*Extracted entries*.

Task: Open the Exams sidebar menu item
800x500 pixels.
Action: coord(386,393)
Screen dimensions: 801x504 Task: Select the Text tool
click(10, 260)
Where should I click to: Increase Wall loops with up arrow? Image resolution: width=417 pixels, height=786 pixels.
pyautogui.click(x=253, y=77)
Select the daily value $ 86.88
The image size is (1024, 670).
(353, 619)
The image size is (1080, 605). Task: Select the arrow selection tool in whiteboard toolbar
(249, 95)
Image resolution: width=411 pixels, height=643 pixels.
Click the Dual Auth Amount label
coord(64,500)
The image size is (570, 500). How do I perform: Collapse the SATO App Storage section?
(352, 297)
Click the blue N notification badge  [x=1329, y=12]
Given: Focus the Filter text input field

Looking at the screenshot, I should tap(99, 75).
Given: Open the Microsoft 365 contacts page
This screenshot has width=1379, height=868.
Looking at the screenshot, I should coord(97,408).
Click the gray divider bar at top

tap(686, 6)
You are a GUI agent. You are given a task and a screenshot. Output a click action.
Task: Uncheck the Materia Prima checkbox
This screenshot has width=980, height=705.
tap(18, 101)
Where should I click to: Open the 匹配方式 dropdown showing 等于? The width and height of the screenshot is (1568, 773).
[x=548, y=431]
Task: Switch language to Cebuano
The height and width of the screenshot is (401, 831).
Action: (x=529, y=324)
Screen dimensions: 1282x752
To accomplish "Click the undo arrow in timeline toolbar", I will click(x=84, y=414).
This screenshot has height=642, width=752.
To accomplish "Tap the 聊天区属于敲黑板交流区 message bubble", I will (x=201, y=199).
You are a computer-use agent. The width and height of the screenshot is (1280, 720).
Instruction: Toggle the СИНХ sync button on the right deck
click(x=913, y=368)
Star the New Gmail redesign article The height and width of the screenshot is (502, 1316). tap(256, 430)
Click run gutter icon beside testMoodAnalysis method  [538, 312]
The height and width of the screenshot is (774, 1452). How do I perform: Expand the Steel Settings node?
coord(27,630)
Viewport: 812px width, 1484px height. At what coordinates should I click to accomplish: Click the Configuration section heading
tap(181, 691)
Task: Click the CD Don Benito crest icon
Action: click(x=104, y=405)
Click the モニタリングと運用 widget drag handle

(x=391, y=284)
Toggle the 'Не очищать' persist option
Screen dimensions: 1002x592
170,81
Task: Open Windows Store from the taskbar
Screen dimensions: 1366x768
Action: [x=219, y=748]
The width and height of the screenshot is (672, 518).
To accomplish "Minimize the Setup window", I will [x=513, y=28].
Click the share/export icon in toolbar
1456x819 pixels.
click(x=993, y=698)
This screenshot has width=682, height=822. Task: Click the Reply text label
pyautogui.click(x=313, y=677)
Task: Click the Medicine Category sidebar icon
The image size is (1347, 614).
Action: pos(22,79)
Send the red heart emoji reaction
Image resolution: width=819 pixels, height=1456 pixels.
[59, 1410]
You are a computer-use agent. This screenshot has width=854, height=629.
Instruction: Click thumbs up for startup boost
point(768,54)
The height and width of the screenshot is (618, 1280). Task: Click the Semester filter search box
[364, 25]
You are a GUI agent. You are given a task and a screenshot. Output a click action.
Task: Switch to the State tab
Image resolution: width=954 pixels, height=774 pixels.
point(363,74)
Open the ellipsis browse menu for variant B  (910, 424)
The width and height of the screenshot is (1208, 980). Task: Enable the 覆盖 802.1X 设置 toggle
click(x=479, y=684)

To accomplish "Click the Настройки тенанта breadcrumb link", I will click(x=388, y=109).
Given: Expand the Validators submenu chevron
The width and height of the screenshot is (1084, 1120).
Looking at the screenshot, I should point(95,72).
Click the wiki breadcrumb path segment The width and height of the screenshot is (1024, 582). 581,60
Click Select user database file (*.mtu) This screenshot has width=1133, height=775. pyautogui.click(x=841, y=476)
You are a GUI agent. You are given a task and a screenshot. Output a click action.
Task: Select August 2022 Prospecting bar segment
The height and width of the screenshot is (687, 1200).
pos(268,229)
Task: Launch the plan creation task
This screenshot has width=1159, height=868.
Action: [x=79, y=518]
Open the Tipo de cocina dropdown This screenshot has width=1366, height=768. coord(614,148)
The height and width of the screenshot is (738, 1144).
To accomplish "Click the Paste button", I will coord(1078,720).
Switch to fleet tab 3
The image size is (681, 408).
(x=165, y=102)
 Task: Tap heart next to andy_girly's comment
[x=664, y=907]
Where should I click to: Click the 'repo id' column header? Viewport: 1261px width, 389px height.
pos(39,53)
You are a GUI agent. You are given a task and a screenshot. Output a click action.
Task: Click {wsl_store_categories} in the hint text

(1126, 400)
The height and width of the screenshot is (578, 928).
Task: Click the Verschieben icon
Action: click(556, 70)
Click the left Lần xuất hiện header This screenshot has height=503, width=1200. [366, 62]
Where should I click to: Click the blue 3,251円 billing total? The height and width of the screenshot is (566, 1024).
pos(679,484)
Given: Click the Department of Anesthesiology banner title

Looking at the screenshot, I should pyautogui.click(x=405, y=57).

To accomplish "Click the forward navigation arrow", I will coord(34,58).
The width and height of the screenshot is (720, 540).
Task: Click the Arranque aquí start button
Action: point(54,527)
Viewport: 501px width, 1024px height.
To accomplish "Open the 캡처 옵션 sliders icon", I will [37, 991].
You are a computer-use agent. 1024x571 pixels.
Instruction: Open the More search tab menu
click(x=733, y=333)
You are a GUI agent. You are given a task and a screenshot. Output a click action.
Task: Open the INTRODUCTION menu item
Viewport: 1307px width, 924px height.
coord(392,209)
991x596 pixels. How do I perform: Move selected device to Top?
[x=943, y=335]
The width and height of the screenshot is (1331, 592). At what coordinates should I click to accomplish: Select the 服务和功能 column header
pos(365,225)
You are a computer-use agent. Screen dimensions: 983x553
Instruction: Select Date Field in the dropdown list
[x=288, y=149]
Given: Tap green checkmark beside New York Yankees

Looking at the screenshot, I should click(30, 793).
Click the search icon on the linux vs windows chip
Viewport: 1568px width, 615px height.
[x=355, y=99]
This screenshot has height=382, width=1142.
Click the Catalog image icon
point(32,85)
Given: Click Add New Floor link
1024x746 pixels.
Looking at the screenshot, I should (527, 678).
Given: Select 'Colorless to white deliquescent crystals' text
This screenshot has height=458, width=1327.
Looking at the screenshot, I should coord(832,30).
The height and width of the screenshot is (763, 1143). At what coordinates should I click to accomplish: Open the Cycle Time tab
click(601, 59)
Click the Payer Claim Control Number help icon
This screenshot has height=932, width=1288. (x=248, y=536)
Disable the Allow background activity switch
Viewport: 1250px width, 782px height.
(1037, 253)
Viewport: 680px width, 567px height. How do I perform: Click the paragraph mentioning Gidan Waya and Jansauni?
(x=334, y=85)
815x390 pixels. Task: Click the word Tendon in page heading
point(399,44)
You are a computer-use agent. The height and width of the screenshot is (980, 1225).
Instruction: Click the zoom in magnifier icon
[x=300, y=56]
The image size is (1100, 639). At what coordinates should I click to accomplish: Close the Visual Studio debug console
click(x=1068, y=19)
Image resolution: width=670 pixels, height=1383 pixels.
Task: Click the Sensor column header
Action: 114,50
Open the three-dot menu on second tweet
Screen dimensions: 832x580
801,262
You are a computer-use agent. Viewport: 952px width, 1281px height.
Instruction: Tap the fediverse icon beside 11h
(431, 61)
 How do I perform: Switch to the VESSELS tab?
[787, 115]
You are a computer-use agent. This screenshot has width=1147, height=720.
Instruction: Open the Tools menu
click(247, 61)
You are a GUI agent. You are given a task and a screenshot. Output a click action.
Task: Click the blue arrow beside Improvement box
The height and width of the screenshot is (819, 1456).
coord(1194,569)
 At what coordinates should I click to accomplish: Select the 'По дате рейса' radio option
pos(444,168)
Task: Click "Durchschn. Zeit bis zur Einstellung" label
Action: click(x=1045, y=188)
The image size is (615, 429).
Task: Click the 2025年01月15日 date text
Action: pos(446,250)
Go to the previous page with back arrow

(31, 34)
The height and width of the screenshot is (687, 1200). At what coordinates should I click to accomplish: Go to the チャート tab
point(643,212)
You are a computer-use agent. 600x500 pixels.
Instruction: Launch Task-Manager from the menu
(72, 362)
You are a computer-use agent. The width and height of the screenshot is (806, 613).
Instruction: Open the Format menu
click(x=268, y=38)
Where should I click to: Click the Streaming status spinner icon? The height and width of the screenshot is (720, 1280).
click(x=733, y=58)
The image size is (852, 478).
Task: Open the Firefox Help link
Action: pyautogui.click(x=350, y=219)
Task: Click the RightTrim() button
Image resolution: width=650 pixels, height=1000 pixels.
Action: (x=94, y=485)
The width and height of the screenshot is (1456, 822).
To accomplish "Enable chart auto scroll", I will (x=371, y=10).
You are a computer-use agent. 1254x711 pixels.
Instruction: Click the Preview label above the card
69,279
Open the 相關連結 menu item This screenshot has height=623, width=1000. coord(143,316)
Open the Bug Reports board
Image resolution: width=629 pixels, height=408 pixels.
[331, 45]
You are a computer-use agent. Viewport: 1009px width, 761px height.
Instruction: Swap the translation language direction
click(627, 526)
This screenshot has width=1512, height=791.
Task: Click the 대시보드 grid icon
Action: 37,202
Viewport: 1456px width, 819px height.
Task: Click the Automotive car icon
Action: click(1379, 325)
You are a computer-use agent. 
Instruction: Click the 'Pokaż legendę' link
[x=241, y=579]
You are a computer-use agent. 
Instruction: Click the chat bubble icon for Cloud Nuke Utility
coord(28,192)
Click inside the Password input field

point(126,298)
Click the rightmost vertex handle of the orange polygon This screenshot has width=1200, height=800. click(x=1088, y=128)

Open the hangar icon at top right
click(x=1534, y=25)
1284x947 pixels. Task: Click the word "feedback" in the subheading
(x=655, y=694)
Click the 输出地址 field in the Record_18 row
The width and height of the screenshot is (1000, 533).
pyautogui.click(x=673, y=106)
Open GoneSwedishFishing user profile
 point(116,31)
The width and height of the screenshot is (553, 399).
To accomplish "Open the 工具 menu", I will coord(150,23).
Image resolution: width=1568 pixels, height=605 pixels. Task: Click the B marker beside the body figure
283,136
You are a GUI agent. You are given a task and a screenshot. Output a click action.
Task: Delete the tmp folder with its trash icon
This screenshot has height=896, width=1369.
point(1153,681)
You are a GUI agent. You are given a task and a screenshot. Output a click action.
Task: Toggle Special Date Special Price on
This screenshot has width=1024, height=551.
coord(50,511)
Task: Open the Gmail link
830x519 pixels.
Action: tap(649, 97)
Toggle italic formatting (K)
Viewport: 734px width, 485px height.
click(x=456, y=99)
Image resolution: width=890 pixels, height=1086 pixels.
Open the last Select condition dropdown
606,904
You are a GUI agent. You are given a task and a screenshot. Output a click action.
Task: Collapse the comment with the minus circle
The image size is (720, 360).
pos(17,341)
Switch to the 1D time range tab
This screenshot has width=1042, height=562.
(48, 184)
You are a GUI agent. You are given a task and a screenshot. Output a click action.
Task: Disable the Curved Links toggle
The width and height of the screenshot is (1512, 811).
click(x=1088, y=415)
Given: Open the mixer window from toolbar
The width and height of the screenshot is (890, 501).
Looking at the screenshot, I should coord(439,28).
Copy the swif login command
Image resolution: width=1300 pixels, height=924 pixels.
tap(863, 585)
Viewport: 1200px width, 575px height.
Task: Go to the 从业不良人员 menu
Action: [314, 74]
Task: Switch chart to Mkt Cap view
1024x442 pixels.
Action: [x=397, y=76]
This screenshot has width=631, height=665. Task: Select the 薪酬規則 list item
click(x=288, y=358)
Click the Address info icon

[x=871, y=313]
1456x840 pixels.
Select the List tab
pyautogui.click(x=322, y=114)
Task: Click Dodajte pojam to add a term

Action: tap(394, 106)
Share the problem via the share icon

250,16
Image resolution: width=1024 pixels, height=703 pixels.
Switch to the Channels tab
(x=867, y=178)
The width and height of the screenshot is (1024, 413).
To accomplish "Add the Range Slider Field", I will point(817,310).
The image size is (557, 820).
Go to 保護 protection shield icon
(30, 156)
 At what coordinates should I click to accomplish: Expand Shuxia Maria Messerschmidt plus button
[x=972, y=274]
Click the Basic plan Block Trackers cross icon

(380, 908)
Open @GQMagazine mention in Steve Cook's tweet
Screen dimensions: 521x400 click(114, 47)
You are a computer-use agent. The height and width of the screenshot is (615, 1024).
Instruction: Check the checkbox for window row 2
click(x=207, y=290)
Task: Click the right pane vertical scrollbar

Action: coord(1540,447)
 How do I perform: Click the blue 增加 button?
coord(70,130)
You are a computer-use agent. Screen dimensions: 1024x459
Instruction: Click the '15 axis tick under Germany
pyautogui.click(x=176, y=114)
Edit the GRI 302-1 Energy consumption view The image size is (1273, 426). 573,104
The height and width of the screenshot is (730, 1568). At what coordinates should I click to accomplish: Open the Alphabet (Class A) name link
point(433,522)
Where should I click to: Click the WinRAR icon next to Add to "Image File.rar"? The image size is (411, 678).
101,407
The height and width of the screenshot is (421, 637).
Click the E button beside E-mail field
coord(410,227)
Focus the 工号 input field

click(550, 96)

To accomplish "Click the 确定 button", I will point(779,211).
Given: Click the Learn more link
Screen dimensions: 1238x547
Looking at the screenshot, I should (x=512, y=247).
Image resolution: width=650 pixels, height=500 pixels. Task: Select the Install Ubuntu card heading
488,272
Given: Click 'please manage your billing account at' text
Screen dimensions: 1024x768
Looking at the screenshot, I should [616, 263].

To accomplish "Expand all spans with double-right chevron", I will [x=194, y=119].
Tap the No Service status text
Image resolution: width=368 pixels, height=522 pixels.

*Exercise details*. If the word "Disable" is on a line above, return that line.

*Written answer*.
Disable the Allow background activity switch
Task: Disable the Curved Links toggle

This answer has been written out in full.